The executives at Arrow were probably focusing on how good the clothing looked, Nash said.

"The notion that there's this cult of masculinity sailed right over their heads," he said. "I don't think they thought he was tapping into something primal about male identity."

Through a modern eye, it's easy to see queer undertones in Leyendecker's work. To provide some historical context, though, Albrecht also included images of gay life in New York between the wars, including a photo of butch blues singer Gladys Bentley in a white tux and top hat and a painting of a gay bathhouse by artist Charles Demuth.

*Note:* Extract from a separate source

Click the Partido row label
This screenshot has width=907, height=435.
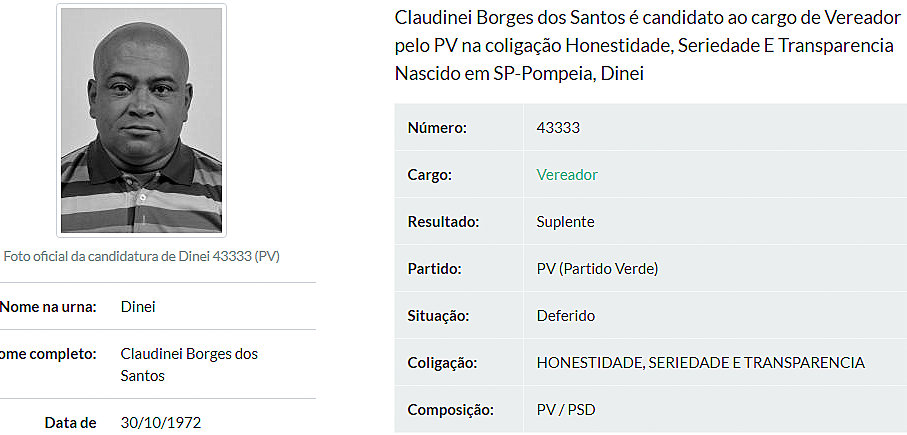click(436, 269)
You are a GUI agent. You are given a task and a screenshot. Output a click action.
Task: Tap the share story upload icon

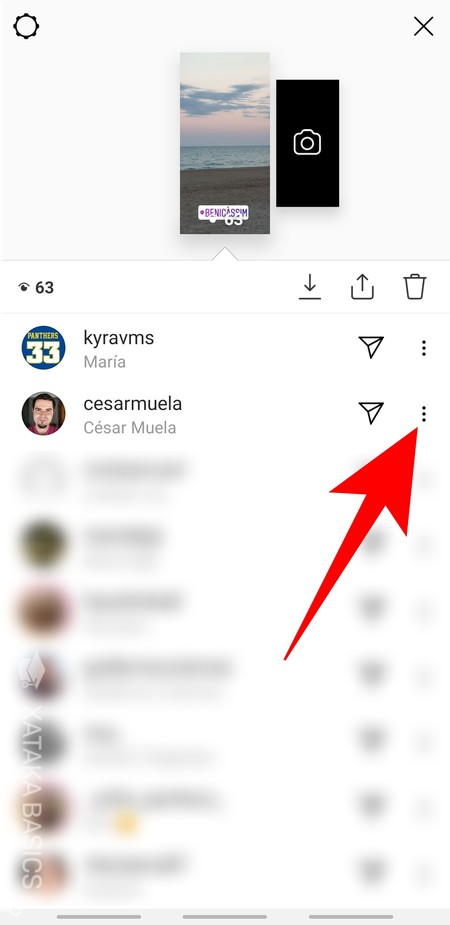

"We don't know if Leyendecker explored that world, but it was going on parallel to what he was doing," Albrecht said. "Because he was so elite, so Ivy League, we decided we had to present a kind of counternarrative."

The exhibit also presents an alternative to the homogeneity of Leyendecker's work. If Black Americans appear at all, they’re young boys or porters. ("He was a creature of his time," Nash said.)

"Under Cover" includes dapper portraits of Langston Hughes, Richard Bruce Nugent and other Black men who emerged from the Harlem Renaissance.

"Leyendecker was pushing boundaries, but he definitely followed gender and racial norms," Albrecht said. "We’re saying, ‘This is how he depicted African Americans, but others depicted them other ways.’"

While Leyendecker's virile figures were his calling card, his work with the Post also solidified holiday imagery we still use today — flowers on Mother's Day, fireworks on the Fourth of July, turkey and pie on Thanksgiving.

He popularized the image of Santa Claus as a rotund, rosy-cheeked old man with a long white beard years before Haddon Sundblom's Coca-Cola ad debuted in 1931.

Given his impact on the culture, there's no easy explanation for why Leyendecker's popularity dropped off so suddenly.

As World War II was gearing up, the Saturday Evening Post wanted imagery that told a story, according to Albrecht, that depicted everyday life and reinforced small-town values.

Rockwell was able to tap into that iconography, but Leyendecker never really changed his style.

And while he wasn't outed, the Depression and the war saw a clamping down on anything non-normative.

"Some of it may have been homophobia," Nash said. "But some of it was his own doing."

In the 1930s, Leyendecker became increasingly insular, rarely leaving his New Rochelle home. He instructed Beach to destroy all his work after his death. And while some pieces clearly survived, his personal letters and much of his art was lost.

"There was no one to preserve his legacy, the way the [Norman Rockwell Museum] kept Norman Rockwell's legacy alive," Nash said. "Once Beach died, Leyendecker began to be forgotten."